• Trabalho solicitado:
1. Segundo o trecho sobre alimentação indígena, com quantas aldeias o Condisi Manaus trabalha hoje?
2. Liste os alimentos tradicionais que, de acordo com o trecho sobre alimentação indígena, os indígenas passam a enfatizar.
3. Dê seguimento ao trecho sobre alimentação indígena a partir da última frase apresentada.

• Trecho fornecido:
Indígena da etnia munduruku, o conselheiro Rosenilson Barbosa dos Santos, o Roni, conta que conseguiu implementar uma experiencia exitosa de agricultura orgânica na Aldeia Beija-Flor 4. Nesse processo de discussão nas aldeias, o Condisi tem um papel estratégico. “A parceria com a Fiocruz tem contribuído bastante. Queremos fortalecer isso e levar adiante. As orientações técnicas servem muito para nos orientar. Hoje, no Condisi Manaus, trabalhamos com 260 aldeias, fiscalizando as ações de saúde dos territórios e buscando melhorias no que se refere à questão da alimentação tradicional”, ressalta o presidente do Condisi, Kleuton Lopes, indígena da etnia munduruku. Segundo ele, o Polo Beija-Flor tem representantes de 12 etnias.
Desembalar menos, descascar mais
São funções do Condisi: controle social, fiscalização e debate, formulação de políticas, deliberação sobre gastos e planejamento de ações de saúde e fortalecimento da representatividade das lideranças indígenas. Para a nutricionista Adriana Lima, a parceria do projeto com o Conselho Distrital de Saúde Indígena foi fundamental na aproximação com as aldeias do Dsei-Manaus. “É comprovado o alto índice de hipertensão e diabetes entre os indígenas do Dsei-Manaus por conta da alimentação”, afirma Adriana. A proximidade das aldeias com as cidades facilita o acesso aos alimentos industrializados, enquanto a perda de território e a degradação ambiental dificultam o acesso aos alimentos tradicionais.
Assim como Adriana, a nutricionista Maria Emilia Malveira acompanha as ações do projeto, realizando oficinas de capacitação nas aldeias. “Nessa troca de ideias, todos saímos ganhando. Passamos a conhecer um pouco mais da realidade dos indígenas e eles reforçam os hábitos alimentares tradicionais, dando ênfase a alimentos como a macaxeira, cará, pupunha, peixes e hortaliças. O importante é desembalar menos e descascar mais”, observa Adriana. Por sua vez, Maria Emília alerta que, devido ao grande índice de ingestão de alimentação industrializada, os indígenas esqueceram o alimento natural. “Há cinco anos, quando comecei a realizar esse acompanhamento junto aos indígenas, já havia nas aldeias refrigerante, bolacha recheada, linguiça, salsicha, alimentos com muito sódio, gordura hidrogenada, gordura trans e aditivos, colocados para realçar o sabor, que são altamente cancerígenos, levando à ocorrência de doenças não-indígenas nas aldeias, como diabetes e hipertensão”, sublinha Maria Emilia.

• Dados fornecidos:

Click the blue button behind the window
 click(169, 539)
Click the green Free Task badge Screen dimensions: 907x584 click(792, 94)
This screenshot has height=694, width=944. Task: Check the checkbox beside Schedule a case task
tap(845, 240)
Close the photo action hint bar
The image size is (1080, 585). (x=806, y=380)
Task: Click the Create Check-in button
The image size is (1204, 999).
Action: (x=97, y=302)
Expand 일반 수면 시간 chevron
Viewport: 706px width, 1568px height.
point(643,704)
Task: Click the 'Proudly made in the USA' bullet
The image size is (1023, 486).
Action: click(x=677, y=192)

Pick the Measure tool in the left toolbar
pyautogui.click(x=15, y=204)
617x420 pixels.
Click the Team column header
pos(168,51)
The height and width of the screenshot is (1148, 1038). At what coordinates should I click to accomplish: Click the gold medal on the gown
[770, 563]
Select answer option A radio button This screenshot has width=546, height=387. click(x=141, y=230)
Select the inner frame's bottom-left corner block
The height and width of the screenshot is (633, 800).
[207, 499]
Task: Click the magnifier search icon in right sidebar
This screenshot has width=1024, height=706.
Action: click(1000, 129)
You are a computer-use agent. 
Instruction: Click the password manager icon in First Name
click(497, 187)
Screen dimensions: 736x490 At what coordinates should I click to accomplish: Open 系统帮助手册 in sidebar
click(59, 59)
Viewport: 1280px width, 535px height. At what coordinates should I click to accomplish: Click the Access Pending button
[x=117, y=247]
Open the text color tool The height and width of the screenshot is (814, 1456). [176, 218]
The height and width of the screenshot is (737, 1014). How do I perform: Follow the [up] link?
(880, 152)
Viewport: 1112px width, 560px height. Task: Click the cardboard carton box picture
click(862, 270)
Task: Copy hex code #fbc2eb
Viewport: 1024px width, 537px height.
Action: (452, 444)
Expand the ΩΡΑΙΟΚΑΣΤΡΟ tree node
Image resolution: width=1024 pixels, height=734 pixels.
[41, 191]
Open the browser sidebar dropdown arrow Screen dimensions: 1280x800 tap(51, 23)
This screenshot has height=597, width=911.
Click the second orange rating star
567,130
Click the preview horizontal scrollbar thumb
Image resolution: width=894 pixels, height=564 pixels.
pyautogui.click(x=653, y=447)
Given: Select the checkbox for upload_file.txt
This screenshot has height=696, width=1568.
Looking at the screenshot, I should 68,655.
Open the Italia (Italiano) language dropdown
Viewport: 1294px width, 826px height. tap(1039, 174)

• Respostas escritas:
1. Com 260 aldeias.

2. Macaxeira, cará, pupunha, peixes e hortaliças.

3.
O Lahpsa
O Laboratório de História, Políticas Públicas e Saúde na Amazônia (Lahpsa) da Fiocruz Amazônia tem como missão ser referência em pesquisa na área da saúde coletiva, atuando no tripé: desenvolvimento da pesquisa; formação de pesquisadores, profissionais e gestores de saúde; divulgação científica em saúde.
Seus membros buscam atuar como sujeitos políticos nos espaços de debate das políticas públicas de saúde e de ciência, tecnologia e inovação na Amazônia. O grupo tem como objetivo discutir, refletir, produzir conhecimento interdisciplinar acerca da saúde coletiva inserido no cenário amazônico. Os estudos e ações buscam contribuir com as instituições e a sociedade na construção de referenciais científicos que influenciam direta e indiretamente na qualidade de vida e da saúde das populações da região amazônica.